An uncharacteristically groovy song reminiscent of Daft Punk, “(O)rdinary answers the question posed. In this story, a robot wonders when he will be made fully human: “Will you give me my own soul? Control?” It is a creepy set of lyrics in the less than three minute song that climaxes with the robot asking, “Can you feel my love?”

Given this song’s place in the trio of pieces, it is clear that Avenged Sevenfold is exploring the idea that some form of artificial intelligence should be the next evolution of humanity. I shudder thinking about this, particularly because of the final song (with lyrics) on the album.

“(D)eath” makes its theme known in the title, but it hides something much more sinister, as the protagonist ultimately takes his own life: “Write a note of a few things I want to say . . . I leap into the darkest night.”

It is a heartbreaking but proper conclusion to an album titled Life is But a Dream… because, if it is, it would be perfectly reasonable to desire waking up.

No matter how well crafted and catchy these songs are, I constantly struggle with whether or not I should listen to this album. These lyrics contain so many erroneous representations of God, his relationship to humanity, and religious people’s faith.

How could someone prove so severely misguided that the religion and God they describe is not remotely close to the religion we practice or the God we worship?

God does not need our prayers. When we climb a hill, ostensibly a metaphor for the suffering we all experience, God does not demand our silence. Nor does God cause us to trip as we make our way through life. Proper prayer does not treat God like a gumball machine. Robots cannot and will never be able to love.
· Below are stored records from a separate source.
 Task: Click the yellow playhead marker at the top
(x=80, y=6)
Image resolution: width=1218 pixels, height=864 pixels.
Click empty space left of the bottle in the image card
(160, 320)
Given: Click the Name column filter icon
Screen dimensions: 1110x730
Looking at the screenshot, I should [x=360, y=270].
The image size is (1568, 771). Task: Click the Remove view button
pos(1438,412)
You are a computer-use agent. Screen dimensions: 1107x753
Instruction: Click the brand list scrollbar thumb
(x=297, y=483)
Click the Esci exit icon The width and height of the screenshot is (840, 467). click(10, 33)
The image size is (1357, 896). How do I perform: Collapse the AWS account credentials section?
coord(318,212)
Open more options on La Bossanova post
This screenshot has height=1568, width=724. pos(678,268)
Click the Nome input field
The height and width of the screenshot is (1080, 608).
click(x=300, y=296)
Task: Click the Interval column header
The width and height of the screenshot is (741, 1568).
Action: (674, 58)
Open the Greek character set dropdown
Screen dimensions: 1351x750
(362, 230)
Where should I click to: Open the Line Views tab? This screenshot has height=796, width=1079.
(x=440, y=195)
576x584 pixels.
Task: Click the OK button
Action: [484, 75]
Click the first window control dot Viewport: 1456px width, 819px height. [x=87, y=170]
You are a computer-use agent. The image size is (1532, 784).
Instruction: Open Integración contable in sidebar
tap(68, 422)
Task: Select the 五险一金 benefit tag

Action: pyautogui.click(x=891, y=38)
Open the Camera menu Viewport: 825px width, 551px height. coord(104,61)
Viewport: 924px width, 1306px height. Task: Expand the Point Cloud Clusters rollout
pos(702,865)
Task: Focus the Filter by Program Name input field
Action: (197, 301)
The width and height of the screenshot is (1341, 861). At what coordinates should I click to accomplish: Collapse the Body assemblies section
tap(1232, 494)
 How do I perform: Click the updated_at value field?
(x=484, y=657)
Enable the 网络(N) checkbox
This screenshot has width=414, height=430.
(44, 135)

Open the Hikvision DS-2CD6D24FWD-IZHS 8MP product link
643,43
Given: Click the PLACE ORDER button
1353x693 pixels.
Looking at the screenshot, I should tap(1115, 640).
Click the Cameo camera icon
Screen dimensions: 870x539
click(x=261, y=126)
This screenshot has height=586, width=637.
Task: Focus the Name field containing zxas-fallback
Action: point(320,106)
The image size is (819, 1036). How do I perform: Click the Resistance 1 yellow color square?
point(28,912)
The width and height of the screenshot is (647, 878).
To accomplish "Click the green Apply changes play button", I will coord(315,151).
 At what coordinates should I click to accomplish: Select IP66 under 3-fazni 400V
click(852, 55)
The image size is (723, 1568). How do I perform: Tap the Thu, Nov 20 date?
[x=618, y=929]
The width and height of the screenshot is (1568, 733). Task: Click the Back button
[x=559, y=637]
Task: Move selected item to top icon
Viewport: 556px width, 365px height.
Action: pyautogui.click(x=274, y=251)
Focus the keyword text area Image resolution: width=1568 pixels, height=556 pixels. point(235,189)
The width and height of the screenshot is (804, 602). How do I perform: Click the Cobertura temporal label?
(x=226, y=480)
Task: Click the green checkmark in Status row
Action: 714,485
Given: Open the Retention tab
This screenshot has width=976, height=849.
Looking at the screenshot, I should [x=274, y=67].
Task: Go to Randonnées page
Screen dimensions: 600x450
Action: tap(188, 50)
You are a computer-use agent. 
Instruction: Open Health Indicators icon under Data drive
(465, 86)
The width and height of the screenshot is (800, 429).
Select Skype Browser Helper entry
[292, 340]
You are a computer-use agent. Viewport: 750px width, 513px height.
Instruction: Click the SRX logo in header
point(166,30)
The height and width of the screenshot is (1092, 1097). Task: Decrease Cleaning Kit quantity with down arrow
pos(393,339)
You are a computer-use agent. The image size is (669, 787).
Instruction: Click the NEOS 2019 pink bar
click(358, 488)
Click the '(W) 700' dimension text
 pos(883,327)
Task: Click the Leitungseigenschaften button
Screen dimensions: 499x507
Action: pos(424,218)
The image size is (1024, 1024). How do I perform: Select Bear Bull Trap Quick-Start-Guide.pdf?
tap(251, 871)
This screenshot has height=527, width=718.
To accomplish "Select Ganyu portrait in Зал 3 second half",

And finally, it hardly needs to be said that this life is not a dream, and removing yourself from it is not the answer, no matter how painful the suffering.

That being said, engagement with this type of art, as long as you remain properly oriented, can provide answers to the question I posed above. How could someone prove so severely misguided that the religion and God they describe is not remotely close to the religion we practice or the God we worship?

The responsibility for this confusion unfortunately lies on the shoulders of the faithful. Avenged Sevenfold is not anomalous in their beliefs. Millions of people share or empathize with what the band describes. There is a reason they have sold so many albums and remained so relevant for twenty five years. Christians for decades have too timidly shared the robust intellectual tradition of our faith that answers the precise questions posed by Avenged Sevenfold.

For every lyric from Avenged Sevenfold mockingly singing, “Put your hands together, get down on your knees,” there is a response from G.K. Chesterton in his poem “The Convert”: “After one moment when I bowed my head, and the whole world turned over and came upright.” When the lead singer cries in the place of the robot, “Will you give me my own soul?” St. Faustina responds, “A humble soul does not trust itself, but places all its confidence in God.”

Our faith has the answers, and we should not be afraid to declare them. When we engage with a piece of secularist culture, like Life is But a Dream…, we are colliding with forces that approach from completely different perspectives. It is our duty as Christians to recognize, understand, and empathize without compromising or hiding. Otherwise, voices like Avenged Sevenfold will continue to resonate with people starving for a relationship with God because they feel they have nowhere else to turn.

There is, of course, somewhere else to turn. More precisely, there is someone else. His voice is more powerful than any screams, guitars, or drum sets that Avenged Sevenfold has at their disposal. But we are the instruments he uses, and if we remain silent, the music will cease.